Com uma legislação tão antiquada, as permissões de permanência no país têm sido regidas muitas vezes por resoluções do Conselho Nacional de Imigração.
"É claro que nas lacunas dessa lei (do Estatuto do Estrangeiro) nós trabalhamos com resoluções no Conselho. Já estamos com quase 100 resoluções. Para concessão (do visto) aos haitianos foi necessária uma resolução do conselho", exemplificou Izaura.
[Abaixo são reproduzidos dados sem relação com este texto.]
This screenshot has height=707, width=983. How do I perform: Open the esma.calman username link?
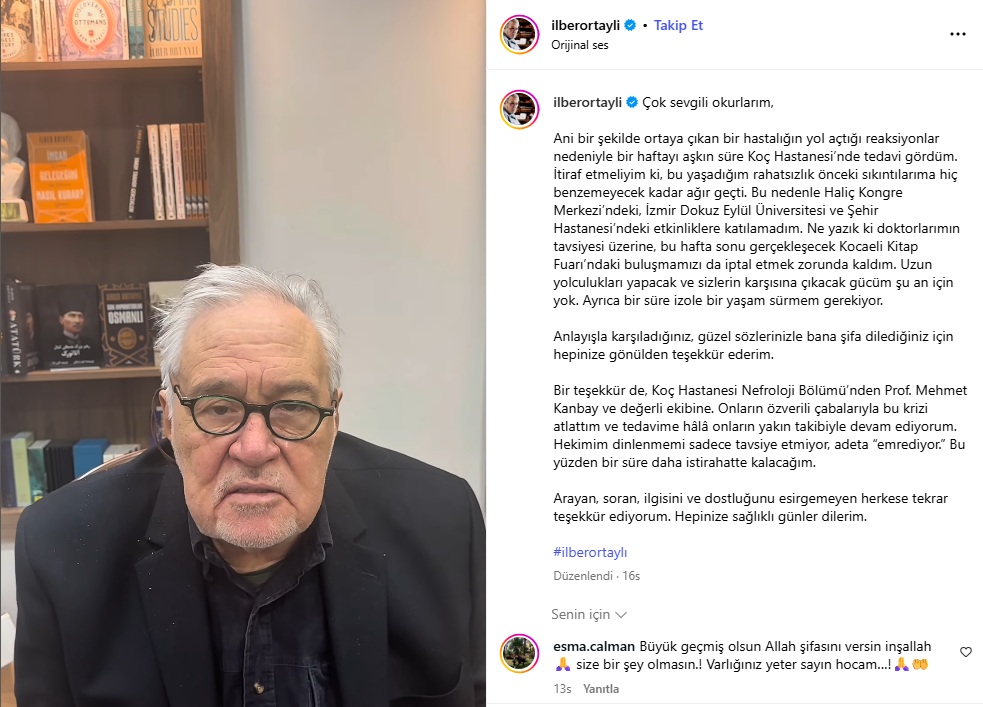coord(594,646)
No começo do mês, o Brasil concedeu vistos de permanência provisória para aproximadamente 4 mil haitianos que entraram ilegalmente no país. Além disso, para evitar a imigração ilegal, a embaixada brasileira em Porto Príncipe emitirá até cem vistos por mês a haitianos que queiram vir ao Brasil. A concessão vale por cinco anos.
Aliás, essa limitação tem provocado inquietações entre os defensores dos direitos humanos.
"Estamos preocupados com o funcionamento efetivo do 'visto humanitário' e também com a situação daqueles que têm sua entrada negada no Brasil. Há relatos de famílias desabrigadas em zonas de fronteira, confrontadas pela Polícia Federal e sem ter como nem para onde regressar. Isso não é condizente com uma política que se autodenomina humanitária", disse Juana Kweitel, diretora da ONG Conectas.
A entidade, que tem status consultivo desde 2006 junto à Organização das Nações Unidas (ONU), enviou nesta terça uma carta a vários ministros do governo pedindo o detalhamento da medida, questionando como ela está sendo divulgada entre a população haitiana e que tipo de documentos serão exigidos para concessão do visto.